INSTRUCTIONS TO FOLLOW
Update the items below by changing "sidebar" to "side panel" and leaving every other word untouched. Please omit the pictures from your answer.

-------- MATERIAL FOR THIS EXERCISE --------

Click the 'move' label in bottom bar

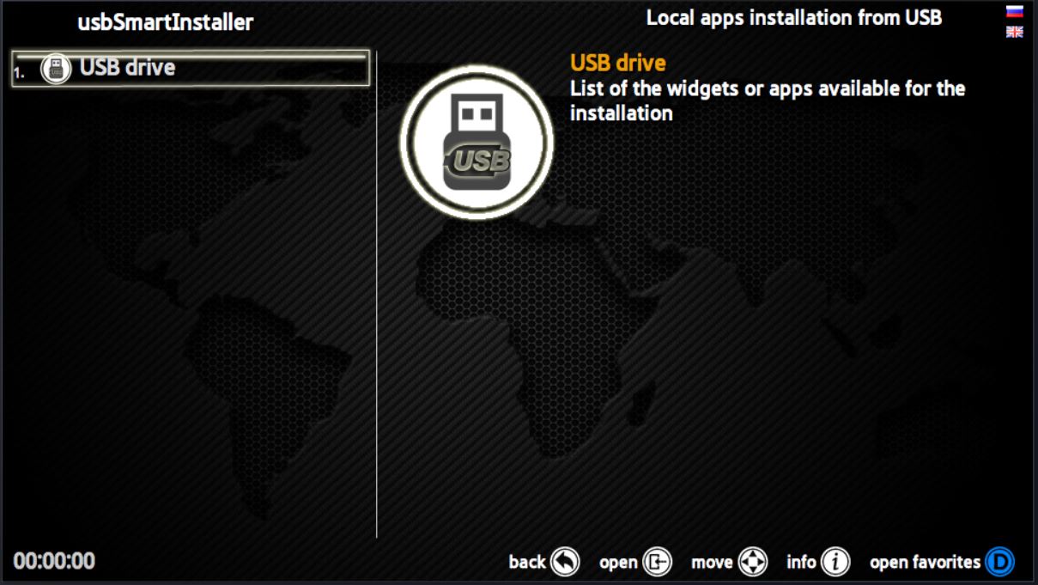[x=712, y=563]
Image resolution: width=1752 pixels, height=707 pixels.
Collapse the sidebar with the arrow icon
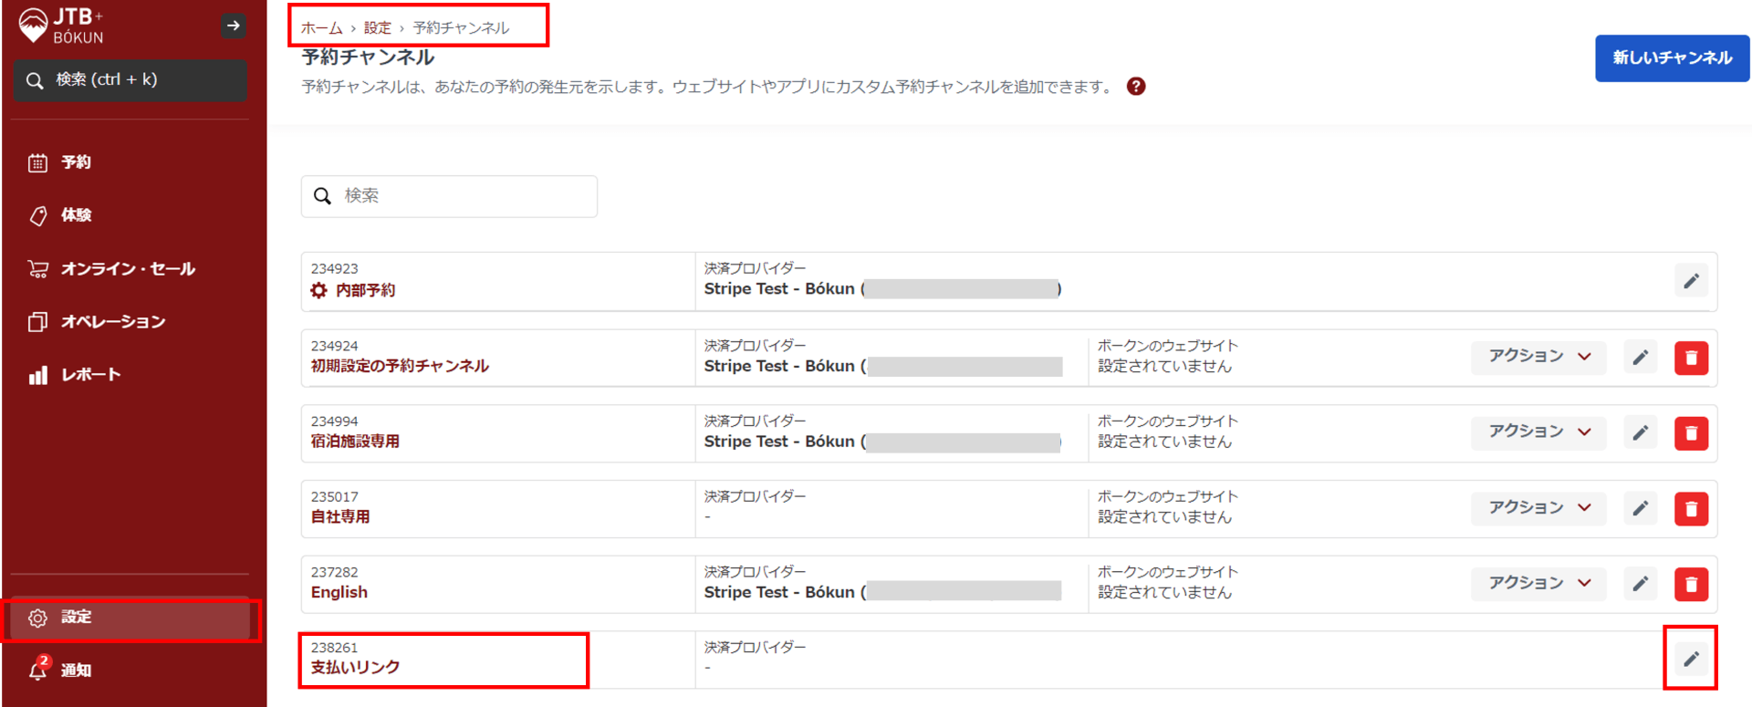pos(234,26)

--------

EXERCISE RESULT
Click the 'move' label in bottom bar

[x=712, y=563]
Image resolution: width=1752 pixels, height=707 pixels.
Collapse the side panel with the arrow icon
pos(234,26)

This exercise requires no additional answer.